Software zit vaak slecht in elkaar omdat programmeurs primair bezig zijn met de controle over wat er op de computer gebeurt en niet met de bruikbaarheid.

Dat is de teneur van het boek “Why software sucks… And what you can do about it“, geschreven door een Harvard-docent in de computerwetenschap.

Softwareprogramma’s die onduidelijke vragen stellen en de gebruiker voortdurend met nietszeggende waarschuwingsvensters belagen; niemand ontkomt eraan. En dat terwijl het onnodig is, stelt David Platt in zijn boek. Wie Word afsluit, moet niet de vraag krijgen of hij zijn document wil bewaren, maar of hij weg wil gooien wat hij net heeft gedaan.

De vele venstertjes die met een klik op de ‘oké’-knop moeten worden gesloten, zijn ook een programmeursziekte, vindt hij. Je auto vraagt toch ook niet of je hem wilt starten als je de sleutel in het contact draait? Omdat niemand meer echt let op wat er in die vensters staat, gaan boodschappen die wel belangrijk zijn verloren.

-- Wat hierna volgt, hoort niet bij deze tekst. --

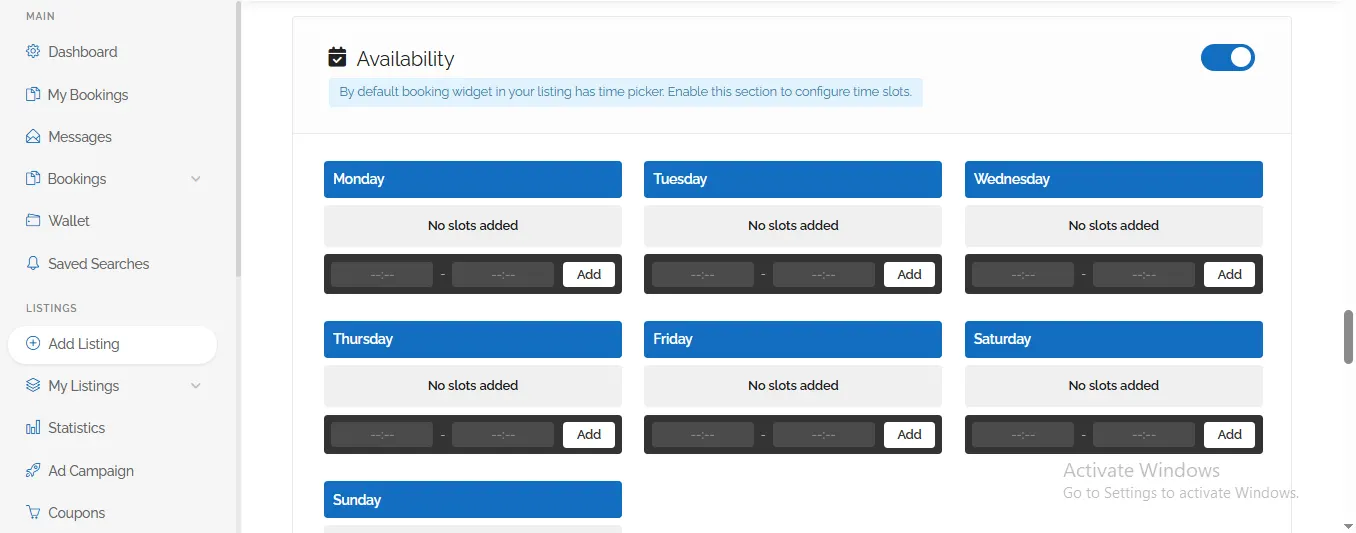Click the Wallet icon in sidebar
The height and width of the screenshot is (533, 1356).
(x=33, y=221)
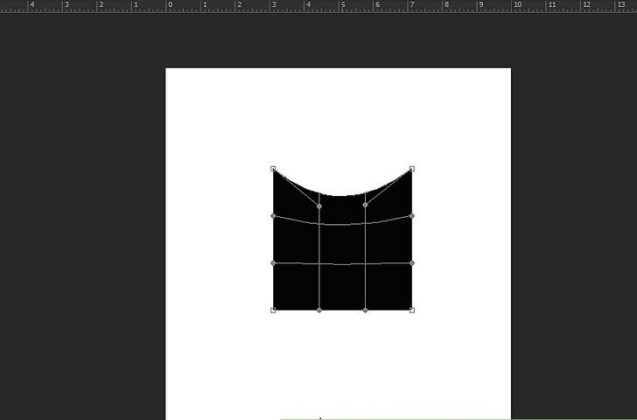This screenshot has width=637, height=420.
Task: Select control point extending from top-left corner
Action: 319,206
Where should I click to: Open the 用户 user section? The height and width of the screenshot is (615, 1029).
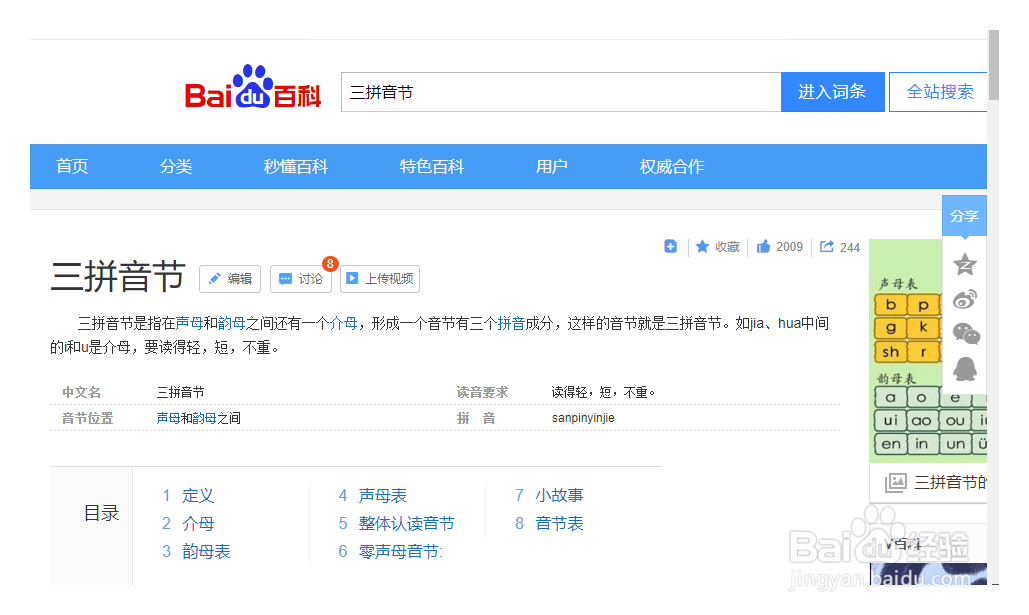[552, 166]
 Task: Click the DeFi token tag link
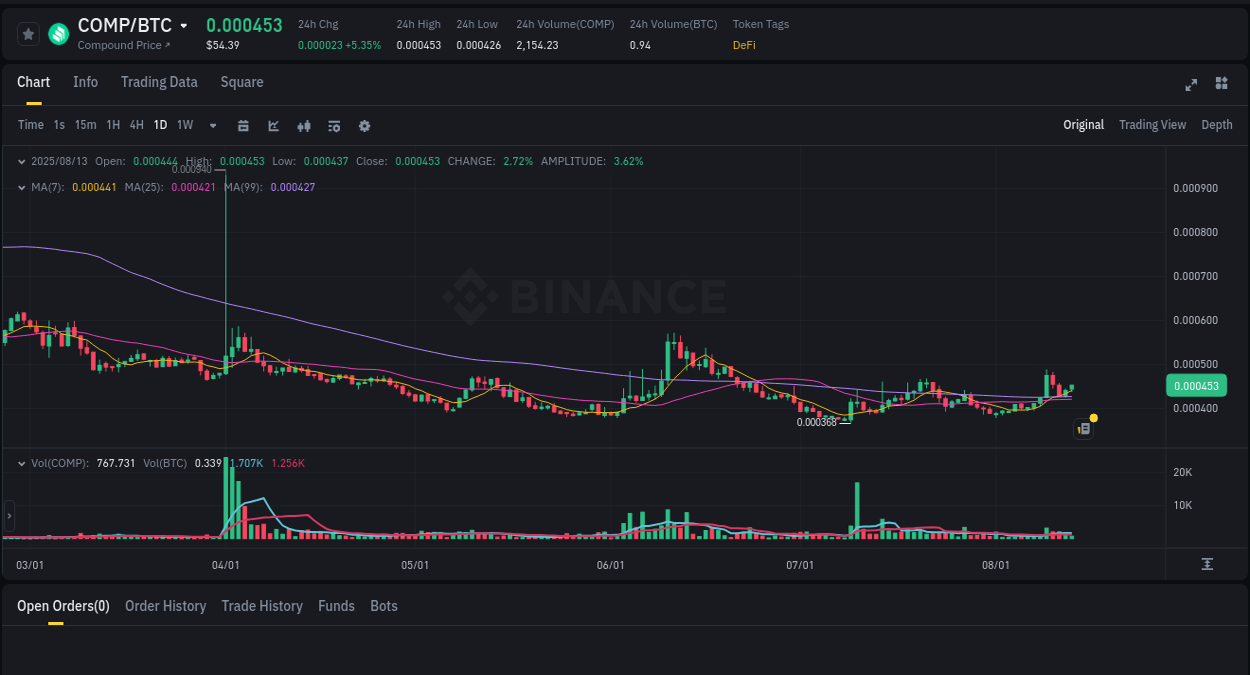click(744, 45)
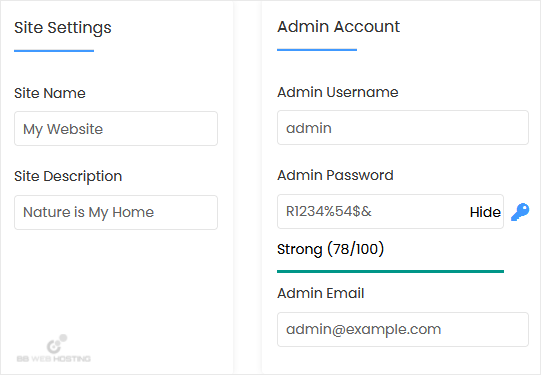The image size is (541, 375).
Task: Click the Site Description label
Action: tap(68, 176)
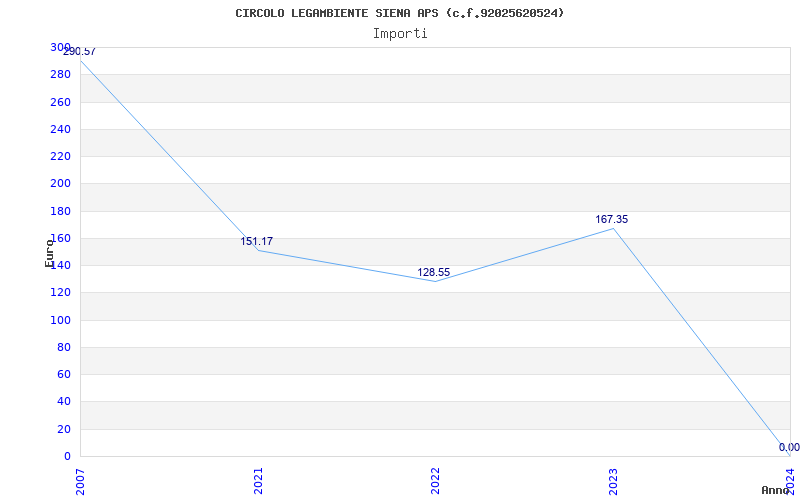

Your User Is Not You, houdt Platt de programmeurs voor. Controle is niet belangrijker dan bruikbaarheid, maar dat ontgaat de meeste programmeurs. Platt ziet een bevestiging van de programmeurspreoccupatie in het feit dat de meeste programmeurs in de VS een handgeschakelde auto willen, terwijl 85 procent van de Amerikaanse auto’s een automatische versnelling heeft.

De door Reuters om een mening gevraagde David Thomas van de Software & Information Industry Association (SIIA) is het niet met Platt eens. Programma’s raken volgens hem overladen met mogelijkheden omdat ‘power users’ erom vragen en softwarebouwers daaraan toegeven.

Bron: Programmeurs denken te weinig als gebruikers

Be Sociable, Share!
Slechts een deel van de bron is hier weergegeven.